- _GIVEN TEXT_:
[Start of Attachment]

Pursuant to the Owens Separation Agreement, Dr. Owens will receive the following
severance benefits: (a) a lump sum payment in the amount of $789,450.12, less
applicable deductions and withholdings; (b) a lump sum payment of Dr. Owens's
annual bonus for 2021 in the amount of $394,725, less applicable deductions and
withholdings; and (c) continuation of COBRA health insurance premiums for an
eighteen (18) month period that is funded by the Company. The Owens Separation
Agreement contains release covenants that are binding upon Dr. Owens.
Pursuant to the EC Agreement, Dr. Owens will be paid a stipend of $10,000 per
month on a quarterly basis, in addition to any cash and equity compensation
provided to non-employee members of the Board plus cash and equity compensation
provided to the individual acting as the Board chair, all pursuant to the
Company's non-employee director compensation policy, and all of her currently
outstanding options to purchase Common Stock will continue to vest pursuant to
their current vesting schedule while she serves as Executive Chair.
Copies of the Owens Separation Agreement and the EC Agreement are expected to be
filed as exhibits to the Company's Annual Report on Form 10-K for the year ended
December 31, 2020.
Appointment of Chief Financial Officer
On January 27, 2021, the Board appointed Jennifer Minai-Azary as the Company's
Chief Financial Officer, Principal Financial Officer and Principal Accounting
Officer, effective February 1, 2021. Ms. Minai-Azary has served as the VP,
Finance, as well as in other finance roles, of the Company and its predecessor
since July 2013. From August 2011 through July 2013, she served as Director,
Technical Accounting at PAREXEL International. Ms. Minai-Azary started her
career in Ernst & Young's audit practice in 2000 and held positions of
increasing responsibility where she managed financial statement audits for
publicly and privately held clients within a variety of industries. Ms.
Minai-Azary holds a Master of Accounting and a B.B.A. from the University of
Michigan and is a certified public accountant.
Ms. Minai-Azary does not have a family relationship with any director or
executive officer of the Company or person nominated or chosen by the Company to
become a director or executive officer, and there are no arrangements or
understandings between Ms. Minai-Azary and any other person pursuant to which
Ms. Minai-Azary was selected to serve as Chief Financial Officer, principal
financial officer and principal accounting officer. Except as described herein,
there have been no transactions involving Ms. Minai-Azary that would require
disclosure under Item 404(a) of Regulation S-K under the Securities Exchange Act
of 1934, as amended (the "Exchange Act").

[End of Attachment]

- _DIRECTIONS_:
1. According to the filing excerpt, for how long will the Company fund Dr. Owens's COBRA health insurance premiums?
2. Copy out the filing excerpt word for word, everything from "Pursuant to the Owens" down to "upon Dr. Owens.".

- _EXCERPTED RECORDS_:
[Start of Attachment]

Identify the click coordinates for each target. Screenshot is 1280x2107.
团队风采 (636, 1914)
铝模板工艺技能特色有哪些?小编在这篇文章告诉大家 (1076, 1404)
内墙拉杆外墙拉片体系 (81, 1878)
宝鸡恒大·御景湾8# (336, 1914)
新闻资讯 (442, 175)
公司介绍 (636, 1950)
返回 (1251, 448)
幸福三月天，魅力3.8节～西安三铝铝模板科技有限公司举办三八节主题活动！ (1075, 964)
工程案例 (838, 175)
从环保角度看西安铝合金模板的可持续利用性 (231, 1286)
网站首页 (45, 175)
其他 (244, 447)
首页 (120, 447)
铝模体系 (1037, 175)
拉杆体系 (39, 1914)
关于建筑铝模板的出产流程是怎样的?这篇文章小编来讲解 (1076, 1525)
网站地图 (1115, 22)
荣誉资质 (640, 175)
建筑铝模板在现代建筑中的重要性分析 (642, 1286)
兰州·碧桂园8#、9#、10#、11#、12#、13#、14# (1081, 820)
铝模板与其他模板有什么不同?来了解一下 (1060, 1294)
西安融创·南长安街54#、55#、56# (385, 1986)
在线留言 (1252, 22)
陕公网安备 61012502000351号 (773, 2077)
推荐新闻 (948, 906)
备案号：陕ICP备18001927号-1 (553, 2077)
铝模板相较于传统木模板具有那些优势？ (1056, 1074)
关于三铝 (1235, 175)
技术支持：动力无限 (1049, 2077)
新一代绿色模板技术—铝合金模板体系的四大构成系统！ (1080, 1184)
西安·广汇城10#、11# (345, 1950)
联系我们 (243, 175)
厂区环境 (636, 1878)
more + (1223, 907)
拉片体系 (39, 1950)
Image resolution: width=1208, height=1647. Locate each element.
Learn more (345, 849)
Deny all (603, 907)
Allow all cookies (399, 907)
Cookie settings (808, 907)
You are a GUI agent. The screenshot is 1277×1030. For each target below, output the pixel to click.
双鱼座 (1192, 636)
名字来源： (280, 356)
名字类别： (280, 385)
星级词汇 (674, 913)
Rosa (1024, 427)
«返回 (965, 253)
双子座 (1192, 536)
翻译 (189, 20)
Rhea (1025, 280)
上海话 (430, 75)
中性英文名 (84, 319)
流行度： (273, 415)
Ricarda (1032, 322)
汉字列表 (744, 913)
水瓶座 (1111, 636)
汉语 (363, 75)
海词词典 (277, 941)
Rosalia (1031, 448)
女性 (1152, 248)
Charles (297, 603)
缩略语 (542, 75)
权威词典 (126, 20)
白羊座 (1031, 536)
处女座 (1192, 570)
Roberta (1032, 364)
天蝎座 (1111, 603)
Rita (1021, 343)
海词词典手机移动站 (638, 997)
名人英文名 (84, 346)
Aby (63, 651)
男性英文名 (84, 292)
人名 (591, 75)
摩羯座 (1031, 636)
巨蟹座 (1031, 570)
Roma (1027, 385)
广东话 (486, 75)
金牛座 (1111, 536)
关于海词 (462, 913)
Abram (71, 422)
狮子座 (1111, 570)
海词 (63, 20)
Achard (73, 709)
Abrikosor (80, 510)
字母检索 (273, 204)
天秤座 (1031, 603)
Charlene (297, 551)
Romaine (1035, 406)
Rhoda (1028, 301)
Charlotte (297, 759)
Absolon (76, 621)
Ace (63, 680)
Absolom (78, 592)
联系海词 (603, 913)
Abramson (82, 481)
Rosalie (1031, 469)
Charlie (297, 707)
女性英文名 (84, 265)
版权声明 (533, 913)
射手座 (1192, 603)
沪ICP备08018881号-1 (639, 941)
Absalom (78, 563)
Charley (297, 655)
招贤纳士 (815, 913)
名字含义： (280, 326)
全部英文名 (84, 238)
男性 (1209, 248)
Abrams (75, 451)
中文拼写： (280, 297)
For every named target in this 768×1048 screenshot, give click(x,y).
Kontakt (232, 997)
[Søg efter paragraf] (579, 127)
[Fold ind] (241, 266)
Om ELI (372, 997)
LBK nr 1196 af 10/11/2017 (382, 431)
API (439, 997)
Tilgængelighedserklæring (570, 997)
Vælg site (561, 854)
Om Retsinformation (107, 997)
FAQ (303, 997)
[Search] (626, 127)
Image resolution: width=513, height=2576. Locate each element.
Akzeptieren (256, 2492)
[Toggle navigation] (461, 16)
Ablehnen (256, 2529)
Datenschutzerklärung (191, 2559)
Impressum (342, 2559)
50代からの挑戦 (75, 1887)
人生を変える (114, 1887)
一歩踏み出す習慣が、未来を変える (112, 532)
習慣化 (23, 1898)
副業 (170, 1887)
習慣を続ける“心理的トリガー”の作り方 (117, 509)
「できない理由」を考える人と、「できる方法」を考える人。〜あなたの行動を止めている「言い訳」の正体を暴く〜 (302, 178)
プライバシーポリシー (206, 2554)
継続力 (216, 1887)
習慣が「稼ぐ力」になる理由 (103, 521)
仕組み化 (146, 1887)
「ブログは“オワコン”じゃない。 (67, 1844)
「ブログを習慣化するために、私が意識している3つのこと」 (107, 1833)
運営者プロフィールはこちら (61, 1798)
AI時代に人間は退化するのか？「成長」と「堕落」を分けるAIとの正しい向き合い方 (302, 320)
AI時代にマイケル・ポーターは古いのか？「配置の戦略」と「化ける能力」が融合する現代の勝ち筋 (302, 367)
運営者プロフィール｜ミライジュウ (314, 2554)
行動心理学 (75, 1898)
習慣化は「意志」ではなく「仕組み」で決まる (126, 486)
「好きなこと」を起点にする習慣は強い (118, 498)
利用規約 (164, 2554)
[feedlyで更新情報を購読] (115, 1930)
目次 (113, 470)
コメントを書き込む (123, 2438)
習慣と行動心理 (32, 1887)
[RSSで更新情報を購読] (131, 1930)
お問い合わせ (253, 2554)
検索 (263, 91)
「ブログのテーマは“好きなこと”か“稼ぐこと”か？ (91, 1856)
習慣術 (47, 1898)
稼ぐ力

[End of Attachment]

- _OUTPUTS IN ORDER_:
1. For an eighteen (18) month period.

2.
Pursuant to the Owens Separation Agreement, Dr. Owens will receive the following
severance benefits: (a) a lump sum payment in the amount of $789,450.12, less
applicable deductions and withholdings; (b) a lump sum payment of Dr. Owens's
annual bonus for 2021 in the amount of $394,725, less applicable deductions and
withholdings; and (c) continuation of COBRA health insurance premiums for an
eighteen (18) month period that is funded by the Company. The Owens Separation
Agreement contains release covenants that are binding upon Dr. Owens.